Figure 1. Example of two different transaction orderings assuming two-phase locking (2PL). The default FIFO order (left) results in many conflicts and delays, leading to longer execution times. An intelligently reordered schedule (right) avoids most of the conflicts, improving throughput.
There are two main settings for transaction scheduling: online and offline.
Online scheduling happens in real-time, as transactions arrive. The scheduler must make decisions almost instantly and with incomplete information, as the full details of a transaction's operations are not known ahead of time. Once a transaction is scheduled and committed, the decision is final. This setting is standard for most databases today (e.g., MySQL, Postgres, Spanner, etc.)
Offline scheduling relaxes many of these constraints as it assumes we know in advance the set of transactions we need to schedule. This models deterministic databases that can process transactions in batches. Here, the scheduler can analyze an entire group of transactions (and all their operations) at once, allowing for more computationally intensive algorithms to find better execution orders.
To tackle the problem of transaction scheduling, the VLDB paper first defines the goal of transaction scheduling: minimize the schedule makespan, i.e., the total time needed to execute a given batch of transactions. Finding the optimal schedule is known to be NP-Hard, so the paper introduces Shortest Makespan First (SMF), which finds fast schedules using heuristics. SMF works by greedily constructing a schedule. Starting with a single transaction, SMF samples a small number of unscheduled transactions and appends the one that causes the smallest increase in the total makespan. The core idea is to estimate the cost of potential conflicts and place transactions that are likely to conflict far apart from each other. This greedy approach has a low runtime overhead (linear with respect to the number of transactions that need to be scheduled) and is highly effective at finding low-conflict schedules in real-time. Figure 2 provides an example of how SMF is able to find the high-performing schedule for the previous workload.

Figure 2. Demonstration of the SMF algorithm. At each step, SMF evaluates a sample of transactions and greedily selects the one that increases total execution time (i.e., makespan) the least.
SMF is designed for the online setting in which the order transactions arrive and their full read-write sets are unknown. It is the SOTA in the online setting and also performs well in the offline setting, as we show in the VLDB paper.

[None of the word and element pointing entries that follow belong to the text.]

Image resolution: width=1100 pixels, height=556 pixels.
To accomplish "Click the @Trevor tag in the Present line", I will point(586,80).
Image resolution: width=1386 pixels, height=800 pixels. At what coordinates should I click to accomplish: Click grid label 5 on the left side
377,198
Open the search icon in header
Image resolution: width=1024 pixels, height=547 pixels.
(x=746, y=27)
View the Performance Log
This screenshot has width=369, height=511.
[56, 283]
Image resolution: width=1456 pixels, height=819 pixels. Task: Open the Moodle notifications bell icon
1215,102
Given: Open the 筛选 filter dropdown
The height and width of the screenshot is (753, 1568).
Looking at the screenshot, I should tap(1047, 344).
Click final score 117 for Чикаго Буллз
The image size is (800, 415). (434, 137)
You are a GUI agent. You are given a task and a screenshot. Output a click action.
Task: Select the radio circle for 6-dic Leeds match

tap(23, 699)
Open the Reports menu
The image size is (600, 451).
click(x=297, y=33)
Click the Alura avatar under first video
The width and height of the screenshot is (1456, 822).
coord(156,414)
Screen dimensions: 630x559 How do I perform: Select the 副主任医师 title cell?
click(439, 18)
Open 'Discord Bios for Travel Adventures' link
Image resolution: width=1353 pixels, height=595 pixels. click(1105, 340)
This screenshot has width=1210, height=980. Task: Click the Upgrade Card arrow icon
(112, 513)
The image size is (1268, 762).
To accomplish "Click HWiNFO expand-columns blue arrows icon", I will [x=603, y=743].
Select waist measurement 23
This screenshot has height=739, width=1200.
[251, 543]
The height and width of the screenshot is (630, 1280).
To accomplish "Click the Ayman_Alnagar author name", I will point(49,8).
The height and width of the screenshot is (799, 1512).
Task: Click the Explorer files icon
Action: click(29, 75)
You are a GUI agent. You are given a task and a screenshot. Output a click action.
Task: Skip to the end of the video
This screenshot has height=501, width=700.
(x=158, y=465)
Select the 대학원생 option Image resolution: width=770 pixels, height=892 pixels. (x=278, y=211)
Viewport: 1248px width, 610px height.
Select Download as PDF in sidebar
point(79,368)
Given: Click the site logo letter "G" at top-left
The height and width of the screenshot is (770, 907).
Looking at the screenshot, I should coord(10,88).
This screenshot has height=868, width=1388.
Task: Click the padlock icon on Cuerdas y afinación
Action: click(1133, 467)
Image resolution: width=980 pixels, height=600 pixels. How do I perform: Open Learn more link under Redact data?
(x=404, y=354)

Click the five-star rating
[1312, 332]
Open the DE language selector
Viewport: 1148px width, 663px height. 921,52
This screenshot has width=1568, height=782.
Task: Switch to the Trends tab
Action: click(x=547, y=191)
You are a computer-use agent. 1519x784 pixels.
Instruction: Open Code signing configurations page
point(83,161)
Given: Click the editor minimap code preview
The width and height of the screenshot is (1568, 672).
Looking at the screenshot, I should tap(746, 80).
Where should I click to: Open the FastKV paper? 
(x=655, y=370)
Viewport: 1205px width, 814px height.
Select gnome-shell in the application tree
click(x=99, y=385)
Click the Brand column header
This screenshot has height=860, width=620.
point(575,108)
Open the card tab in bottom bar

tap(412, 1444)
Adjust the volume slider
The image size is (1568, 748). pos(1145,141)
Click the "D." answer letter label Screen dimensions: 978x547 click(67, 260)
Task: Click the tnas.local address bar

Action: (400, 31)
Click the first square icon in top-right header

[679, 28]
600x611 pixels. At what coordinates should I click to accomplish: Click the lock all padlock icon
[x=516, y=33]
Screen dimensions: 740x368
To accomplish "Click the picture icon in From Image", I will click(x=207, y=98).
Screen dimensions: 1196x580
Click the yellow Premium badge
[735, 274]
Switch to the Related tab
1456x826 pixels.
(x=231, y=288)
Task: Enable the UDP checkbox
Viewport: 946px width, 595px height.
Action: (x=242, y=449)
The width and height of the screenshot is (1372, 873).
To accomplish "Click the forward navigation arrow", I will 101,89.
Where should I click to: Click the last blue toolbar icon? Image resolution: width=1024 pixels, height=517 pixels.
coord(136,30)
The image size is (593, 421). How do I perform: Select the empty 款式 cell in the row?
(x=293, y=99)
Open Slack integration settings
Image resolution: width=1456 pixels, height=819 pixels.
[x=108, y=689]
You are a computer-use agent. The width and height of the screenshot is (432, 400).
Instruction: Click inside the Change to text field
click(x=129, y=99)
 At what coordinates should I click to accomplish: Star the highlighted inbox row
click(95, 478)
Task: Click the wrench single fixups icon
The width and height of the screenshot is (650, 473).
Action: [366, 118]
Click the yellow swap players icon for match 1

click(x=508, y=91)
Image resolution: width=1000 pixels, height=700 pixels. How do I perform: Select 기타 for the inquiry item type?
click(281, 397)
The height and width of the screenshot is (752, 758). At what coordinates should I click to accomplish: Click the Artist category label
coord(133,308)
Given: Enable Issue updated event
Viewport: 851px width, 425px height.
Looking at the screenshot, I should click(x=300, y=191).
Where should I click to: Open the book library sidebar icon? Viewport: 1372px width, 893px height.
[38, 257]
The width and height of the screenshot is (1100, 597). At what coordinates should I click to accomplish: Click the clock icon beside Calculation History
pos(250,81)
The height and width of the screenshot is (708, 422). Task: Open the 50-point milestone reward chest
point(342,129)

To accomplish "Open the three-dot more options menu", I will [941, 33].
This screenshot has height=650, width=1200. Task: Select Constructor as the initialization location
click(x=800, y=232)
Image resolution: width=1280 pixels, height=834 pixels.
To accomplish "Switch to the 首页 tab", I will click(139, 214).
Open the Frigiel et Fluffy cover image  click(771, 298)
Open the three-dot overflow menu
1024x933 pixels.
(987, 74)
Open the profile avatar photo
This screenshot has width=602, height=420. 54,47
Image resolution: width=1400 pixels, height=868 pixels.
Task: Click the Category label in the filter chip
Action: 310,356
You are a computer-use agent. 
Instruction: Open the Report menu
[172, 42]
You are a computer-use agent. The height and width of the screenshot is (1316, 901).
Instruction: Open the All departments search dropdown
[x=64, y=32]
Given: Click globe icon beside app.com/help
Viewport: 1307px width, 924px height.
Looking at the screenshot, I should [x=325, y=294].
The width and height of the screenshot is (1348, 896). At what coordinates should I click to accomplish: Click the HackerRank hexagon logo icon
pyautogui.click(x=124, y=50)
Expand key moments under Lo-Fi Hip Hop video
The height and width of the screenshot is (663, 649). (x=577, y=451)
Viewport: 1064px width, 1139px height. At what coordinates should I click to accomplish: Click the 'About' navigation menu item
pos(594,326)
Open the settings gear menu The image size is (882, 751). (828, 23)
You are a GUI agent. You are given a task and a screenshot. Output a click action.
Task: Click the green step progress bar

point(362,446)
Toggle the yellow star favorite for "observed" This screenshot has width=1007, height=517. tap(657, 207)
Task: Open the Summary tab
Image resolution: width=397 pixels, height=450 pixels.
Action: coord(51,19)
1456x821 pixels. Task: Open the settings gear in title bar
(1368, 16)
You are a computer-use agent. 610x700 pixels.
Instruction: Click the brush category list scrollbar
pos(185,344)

Given the success of SMF, a natural question is whether an even better algorithm exists for the online setting. We tasked OpenEvolve, an open-source ADRS framework, with this exact challenge: starting from a simple random baseline, can it discover a policy that outperforms SMF? We use the existing simulator from the VLDB paper to model transactional execution and evaluate candidate solutions based on their average schedule makespan across standard OLTP benchmarks. The optimization objective is to find a schedule that minimizes makespan, thereby maximizing throughput.